The problem, though, is that Meta's definition of open source AI contradicts the way other groups — like the OSI, a nonprofit that advocates for the use of open source software and has long been an institutional presence in the open source ecosystem — define open source AI.
Specifically, the OSI says that Meta's models "fail in spectacular ways" at qualifying as open source, due mainly to the following limitations:
The Llama licenses prohibit use (without Meta's explicit permissions) of the models by companies that have more than 700 million monthly active users — which is another way of saying "companies that compete with Meta," because it's typically only other large tech companies that operate at that scale.
The Llama licenses discriminate against certain groups by not allowing the use of the models by large companies. According to the OSI, open source licenses cannot include terms that discriminate.
Other critics have noted that Meta hasn't released the data it used to train its LLMs, contending that this is another factor that contradicts the true definition of open source AI. For its part, the OSI hasn't said that training data needs to be released for a model to qualify as open source, but it does say that developers should describe their training data and identify where to find it if they want to release an open source LLM.

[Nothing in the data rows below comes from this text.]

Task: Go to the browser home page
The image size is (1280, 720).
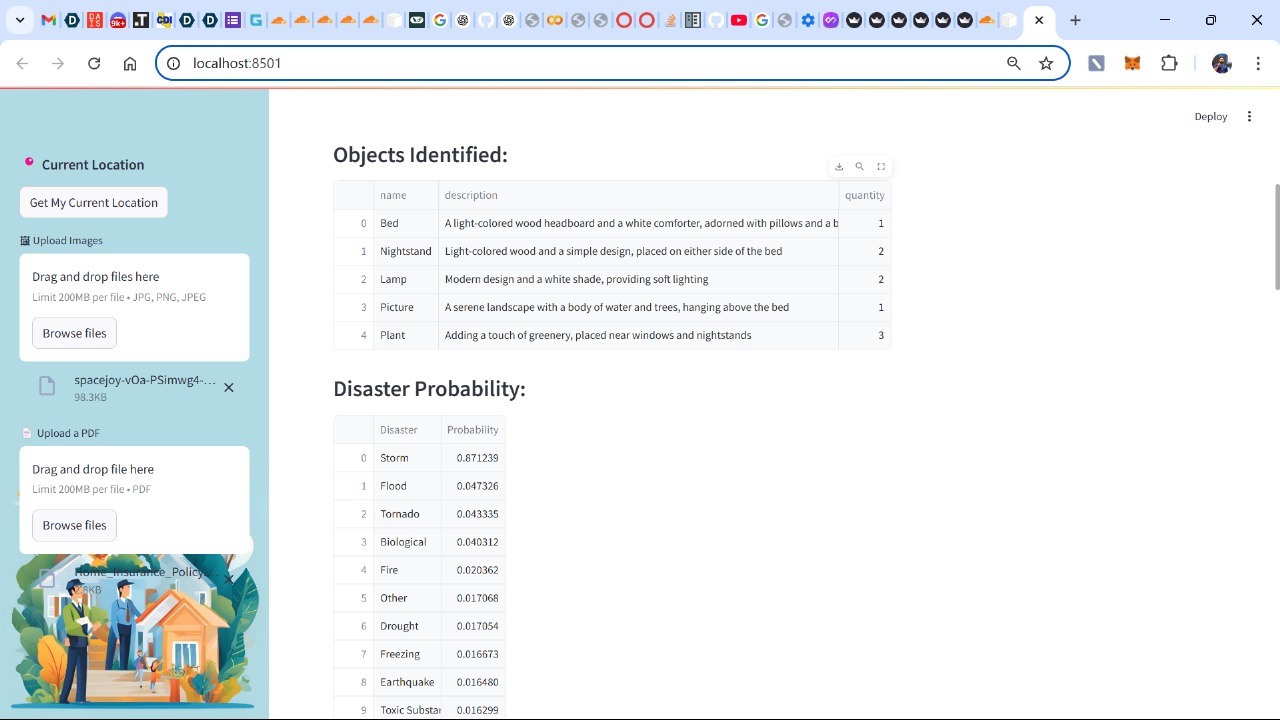Action: click(x=130, y=63)
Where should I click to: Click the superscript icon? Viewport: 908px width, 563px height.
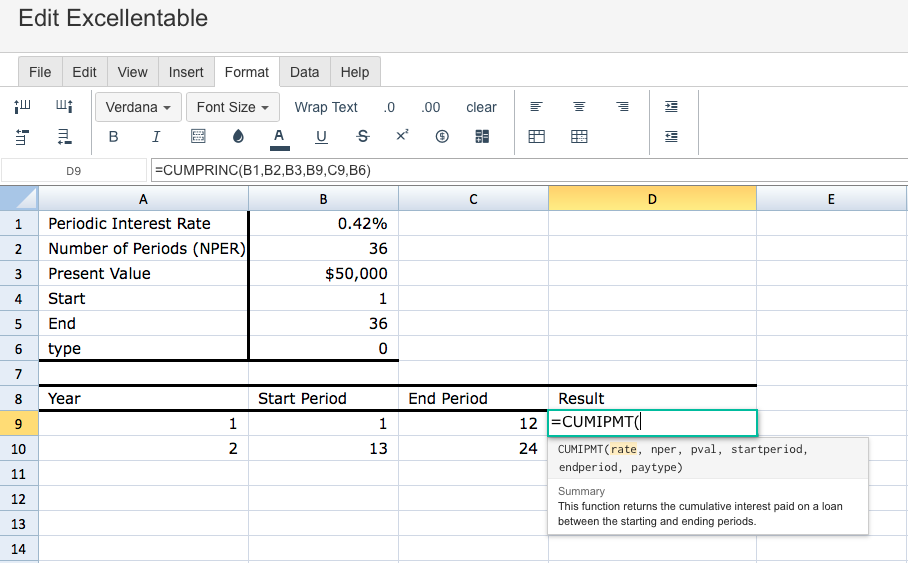402,136
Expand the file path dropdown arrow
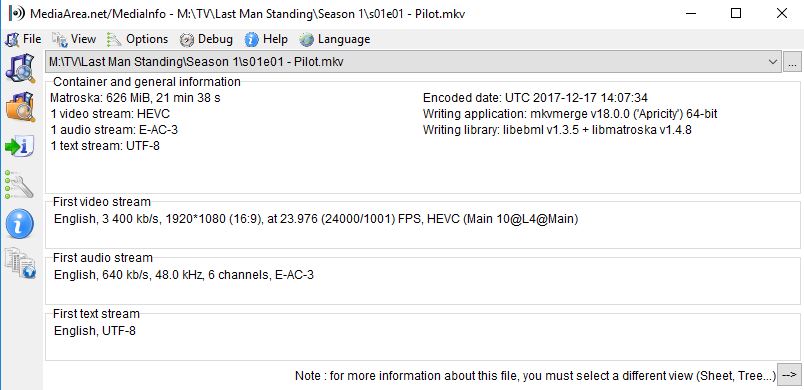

What Counts as Open Source AI, Exactly?
It may be tempting for some to write off Meta's Llama open source claims as a form of "open source washing" — meaning attempts by a company to enhance its brand image by purporting to care about open source while making few meaningful contributions to the open source ecosystem. If Meta really cared about open source AI, it might have chosen to release its models under terms developed by the open source community, such as the OSI's open source AI definition, rather than writing its own licensing rules and choosing to call them open source.
But a more charitable view is that it's truly hard to create a universal definition of open source AI technology. In the absence of stronger consensus about what counts as an open source LLM, everyone — including Meta — is entitled to their own reasonable interpretation.
After all, when free and open source software emerged in the 1980s, developers couldn't imagine the era of the cloud, let alone a world where large language models trained on vast quantities of data would become key IT technologies. For decades, open source licenses focused on keeping software source code open to the public. They didn't address questions like allowable use cases or whether training data used for machine learning should be accessible along with source code because no one had yet thought to ask those questions.
Now that those questions have become relevant, it's perhaps time for the open source community to develop new licenses to govern AI projects. The OSI's open source AI definition is just that — a definition, not a license. It clarifies some questions about open source AI from the perspective of one organization, but it doesn't provide a ready-made AI software license similar to the GNU General Public License (GPL).
To avoid ongoing conflict between companies willing to invest in open source AI and the open source community, the world needs an AI-centric counterpart to the GPL.